Pendidikan menjadi sangat penting, namun bagaimana jika pendidikan ditempuh tetapi pada kenyataan tidak diakui untuk dapat bekerja di layanan kesehatan. Ini dinamika yang dihadapi sebagian tenaga kesehatan khususnya perawat tanpa lisensi dan tidak melanjutkan pendidikan profesi.
Dalam situasi darurat Covid -19 seperti ini, negara membutuhkan tenaga mereka untuk bersama-sama bekerja membantu di layanan kesehatan meski kendala yang dihadapi sangat beragam seperti tidak ada STR (Surat Tanda Registrasi) atau lisensi, menamatkan pendidikan akademik namun tidak melanjutkan profesi hingga lulus uji kompetensi namun lama menunggu STR diterbitkan.
Persoalan dilapangan memang tidak akan bisa dimengerti jika masa pandemi ini tidak ada, justru di masa krisis ini, berbagai persoalan yang dihadapi perawat menjadi terbuka. Di saat negara membutuhkan mereka untuk menjadi relawan di berbagai tempat, perawat dengan siap siaga terjun ke lapangan dan membantu meski persoalan yang mereka hadapi sangat rumit atas sistem pendidikan yang tidak memanusiakan manusia.
Ketika sistem uji kompetensi disederhanakan oleh Menteri Pendidikan dan Kebudayaan, persoalan rumit yang dihadapi perawat seolah lepas, mereka memiliki semangat dan harapan agar bisa diakui negara sebagai tenaga perawat. Tantangan yang tidak mudah, karena bertahun-tahun mereka harus mengulang ujian agar bisa diakui dan berkompetensi dibidangnya.
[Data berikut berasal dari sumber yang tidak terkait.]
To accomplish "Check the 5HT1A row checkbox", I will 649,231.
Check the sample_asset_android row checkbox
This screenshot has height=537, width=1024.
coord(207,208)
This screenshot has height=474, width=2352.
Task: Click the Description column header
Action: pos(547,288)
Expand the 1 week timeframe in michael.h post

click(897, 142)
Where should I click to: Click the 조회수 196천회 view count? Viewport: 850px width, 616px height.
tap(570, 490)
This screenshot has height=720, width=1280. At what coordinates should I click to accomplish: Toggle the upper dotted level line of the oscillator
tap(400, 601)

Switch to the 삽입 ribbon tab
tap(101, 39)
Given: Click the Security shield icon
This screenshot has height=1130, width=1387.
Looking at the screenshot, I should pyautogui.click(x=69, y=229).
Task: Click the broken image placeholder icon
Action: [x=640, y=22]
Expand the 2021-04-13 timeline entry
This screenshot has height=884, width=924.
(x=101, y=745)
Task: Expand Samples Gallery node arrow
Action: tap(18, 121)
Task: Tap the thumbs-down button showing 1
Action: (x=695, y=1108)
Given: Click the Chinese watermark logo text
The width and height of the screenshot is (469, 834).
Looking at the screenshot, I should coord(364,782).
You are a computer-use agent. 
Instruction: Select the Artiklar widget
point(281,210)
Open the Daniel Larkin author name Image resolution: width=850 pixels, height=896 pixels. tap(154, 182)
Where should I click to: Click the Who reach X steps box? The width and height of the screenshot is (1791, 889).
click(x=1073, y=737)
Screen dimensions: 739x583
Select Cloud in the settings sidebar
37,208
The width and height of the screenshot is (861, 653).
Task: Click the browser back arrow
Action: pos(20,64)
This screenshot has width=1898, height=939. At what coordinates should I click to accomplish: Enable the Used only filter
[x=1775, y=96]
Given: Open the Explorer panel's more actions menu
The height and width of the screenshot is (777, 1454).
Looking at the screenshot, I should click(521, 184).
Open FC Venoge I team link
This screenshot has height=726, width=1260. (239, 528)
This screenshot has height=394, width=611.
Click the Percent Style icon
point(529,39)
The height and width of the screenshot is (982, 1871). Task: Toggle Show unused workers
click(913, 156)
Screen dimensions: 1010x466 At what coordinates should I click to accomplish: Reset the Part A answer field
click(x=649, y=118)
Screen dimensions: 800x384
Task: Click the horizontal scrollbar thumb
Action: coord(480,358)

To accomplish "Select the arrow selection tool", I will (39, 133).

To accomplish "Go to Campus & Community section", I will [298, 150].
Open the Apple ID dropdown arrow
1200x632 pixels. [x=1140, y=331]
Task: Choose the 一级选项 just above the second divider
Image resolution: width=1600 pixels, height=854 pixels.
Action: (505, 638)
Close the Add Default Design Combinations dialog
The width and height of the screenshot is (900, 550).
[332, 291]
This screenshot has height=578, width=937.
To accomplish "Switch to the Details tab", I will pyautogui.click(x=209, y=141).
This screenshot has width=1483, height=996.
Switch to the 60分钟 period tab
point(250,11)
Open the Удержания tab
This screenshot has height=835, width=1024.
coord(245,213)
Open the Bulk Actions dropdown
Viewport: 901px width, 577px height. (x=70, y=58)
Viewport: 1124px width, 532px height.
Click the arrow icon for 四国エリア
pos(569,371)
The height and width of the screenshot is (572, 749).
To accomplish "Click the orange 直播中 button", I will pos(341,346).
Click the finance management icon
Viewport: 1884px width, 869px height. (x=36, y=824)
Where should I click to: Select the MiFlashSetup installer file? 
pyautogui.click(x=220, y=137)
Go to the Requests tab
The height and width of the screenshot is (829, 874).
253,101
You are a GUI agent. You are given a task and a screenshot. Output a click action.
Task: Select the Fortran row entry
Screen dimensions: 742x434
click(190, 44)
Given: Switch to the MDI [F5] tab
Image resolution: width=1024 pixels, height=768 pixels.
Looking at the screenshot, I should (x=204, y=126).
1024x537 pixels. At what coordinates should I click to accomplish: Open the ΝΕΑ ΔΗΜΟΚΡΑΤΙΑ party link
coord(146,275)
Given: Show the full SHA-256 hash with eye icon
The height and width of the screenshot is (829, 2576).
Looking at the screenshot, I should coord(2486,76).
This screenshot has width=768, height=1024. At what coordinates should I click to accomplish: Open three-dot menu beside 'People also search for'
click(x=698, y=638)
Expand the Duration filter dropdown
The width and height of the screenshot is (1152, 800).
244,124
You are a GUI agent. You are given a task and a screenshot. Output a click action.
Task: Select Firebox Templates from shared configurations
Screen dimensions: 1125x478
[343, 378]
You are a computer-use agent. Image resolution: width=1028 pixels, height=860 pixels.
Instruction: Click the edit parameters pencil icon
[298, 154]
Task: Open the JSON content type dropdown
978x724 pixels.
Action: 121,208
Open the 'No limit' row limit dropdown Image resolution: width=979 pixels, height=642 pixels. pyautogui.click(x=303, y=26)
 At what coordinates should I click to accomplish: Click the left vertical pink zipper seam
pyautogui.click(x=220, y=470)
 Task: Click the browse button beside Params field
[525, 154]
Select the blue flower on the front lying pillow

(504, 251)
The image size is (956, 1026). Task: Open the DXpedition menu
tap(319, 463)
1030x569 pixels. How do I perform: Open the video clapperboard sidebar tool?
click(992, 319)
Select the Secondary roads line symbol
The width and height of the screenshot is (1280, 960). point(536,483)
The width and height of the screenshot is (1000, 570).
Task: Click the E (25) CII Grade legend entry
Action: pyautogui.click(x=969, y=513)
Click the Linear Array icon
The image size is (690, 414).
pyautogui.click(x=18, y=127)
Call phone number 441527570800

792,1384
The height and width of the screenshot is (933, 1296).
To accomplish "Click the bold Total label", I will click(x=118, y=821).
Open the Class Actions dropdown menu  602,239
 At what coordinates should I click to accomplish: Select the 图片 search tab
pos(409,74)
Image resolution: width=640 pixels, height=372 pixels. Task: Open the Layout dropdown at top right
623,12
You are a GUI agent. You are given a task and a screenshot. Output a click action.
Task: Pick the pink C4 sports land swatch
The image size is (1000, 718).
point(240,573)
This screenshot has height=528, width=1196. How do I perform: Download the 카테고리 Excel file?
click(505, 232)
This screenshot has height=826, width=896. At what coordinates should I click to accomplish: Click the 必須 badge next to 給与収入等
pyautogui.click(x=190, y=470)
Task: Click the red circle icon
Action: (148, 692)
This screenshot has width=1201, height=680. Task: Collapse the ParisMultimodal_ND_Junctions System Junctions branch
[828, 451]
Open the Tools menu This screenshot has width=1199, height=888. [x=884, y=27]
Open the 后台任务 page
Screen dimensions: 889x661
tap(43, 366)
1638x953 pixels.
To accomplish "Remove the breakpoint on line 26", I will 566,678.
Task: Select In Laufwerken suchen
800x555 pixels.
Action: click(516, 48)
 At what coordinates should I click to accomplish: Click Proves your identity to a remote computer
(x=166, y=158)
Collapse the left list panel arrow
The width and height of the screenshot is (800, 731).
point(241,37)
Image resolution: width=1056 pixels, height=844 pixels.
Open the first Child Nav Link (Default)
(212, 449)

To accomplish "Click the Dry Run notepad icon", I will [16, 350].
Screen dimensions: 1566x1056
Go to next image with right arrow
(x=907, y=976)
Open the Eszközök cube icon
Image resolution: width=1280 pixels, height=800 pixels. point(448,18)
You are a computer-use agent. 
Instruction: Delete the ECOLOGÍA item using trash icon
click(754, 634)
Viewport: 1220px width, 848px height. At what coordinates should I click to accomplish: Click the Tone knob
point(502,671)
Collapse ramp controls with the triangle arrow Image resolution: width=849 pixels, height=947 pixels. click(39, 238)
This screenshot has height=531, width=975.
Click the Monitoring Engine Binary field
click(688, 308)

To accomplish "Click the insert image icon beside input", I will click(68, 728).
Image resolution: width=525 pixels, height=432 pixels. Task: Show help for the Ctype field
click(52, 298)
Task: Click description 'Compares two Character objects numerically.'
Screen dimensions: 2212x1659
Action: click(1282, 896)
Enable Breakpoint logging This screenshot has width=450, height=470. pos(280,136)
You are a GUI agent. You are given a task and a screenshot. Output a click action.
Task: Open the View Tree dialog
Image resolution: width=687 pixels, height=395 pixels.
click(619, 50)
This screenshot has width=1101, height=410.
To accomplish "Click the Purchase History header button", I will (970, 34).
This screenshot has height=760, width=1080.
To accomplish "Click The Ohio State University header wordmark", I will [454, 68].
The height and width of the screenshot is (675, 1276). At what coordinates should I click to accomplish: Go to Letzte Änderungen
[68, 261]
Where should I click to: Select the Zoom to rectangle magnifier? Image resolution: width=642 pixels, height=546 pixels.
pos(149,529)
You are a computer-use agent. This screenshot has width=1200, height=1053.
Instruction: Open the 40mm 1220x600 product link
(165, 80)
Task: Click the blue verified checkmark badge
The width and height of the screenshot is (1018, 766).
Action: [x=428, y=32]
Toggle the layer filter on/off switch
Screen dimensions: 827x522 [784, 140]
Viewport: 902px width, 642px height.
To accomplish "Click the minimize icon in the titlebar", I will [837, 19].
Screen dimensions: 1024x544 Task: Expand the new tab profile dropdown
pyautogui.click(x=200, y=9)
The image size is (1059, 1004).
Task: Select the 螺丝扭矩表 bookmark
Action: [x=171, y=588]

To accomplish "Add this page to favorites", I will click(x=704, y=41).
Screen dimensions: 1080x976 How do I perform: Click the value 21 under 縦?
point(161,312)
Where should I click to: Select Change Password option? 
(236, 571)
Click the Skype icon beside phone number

Lepas dari dinamika pertama, mereka harus melalui ujian kedua berupa pengurusan dokumen untuk mendapatkan surat tanda registrasi yang harus di input melalui sistem Majelis Tenaga Kesehatan Indonesia (MTKI) dibawah Kementerian Kesehatan. Ini dilakukan bagi perawat yang sudah dinyatakan kompeten dan berhak mendapatkan lisensi berupa lembaran surat tanda registrasi.
Meski Komite Tenaga Kesehatan Indonesia (KTKI) yang menaungi proses pengurusan perlahan mengubah tatanan lama sistem registrasi dari manual ke sistem STR online 2.0.
Namun rupanya untuk menunggu proses cetak STR tidak seperti yang dibayangkan. Perawat bisa menunggu 7-14 hari kerja sesuai dengan aturan yang ada, bahkan bisa lewat dari ketentuan tersebut. Hal ini tergantung dari daerah asal perawat, karena lembaran STR dikirim via pos ke alamat domisili masing-masing.
Jika penulis memberi masukan, sebaiknya KTKI bisa mempermudah tenaga perawat yang mengurus STR agar file dokumen bisa dikirim via email tanpa harus terlebih dahulu meminta kepada KTKI.
Bukankah tenaga perawat yang melakukan input data menggunakan alamat email aktif? Setidaknya saran ini bisa menjadi bahan perbaikan dimasa-masa krisis seperti ini.
Bukan apa-apa, disetiap lowongan dan lamaran pekerjaan, lisensi atau STR menjadi dokumen yang sangat dibutuhkan. Bahkan ijazah dan transkrip nilai tidak berarti tanpa adanya lisensi. Sewajarnya jika pengurusan STR lebih diperpendek dan dipermudah.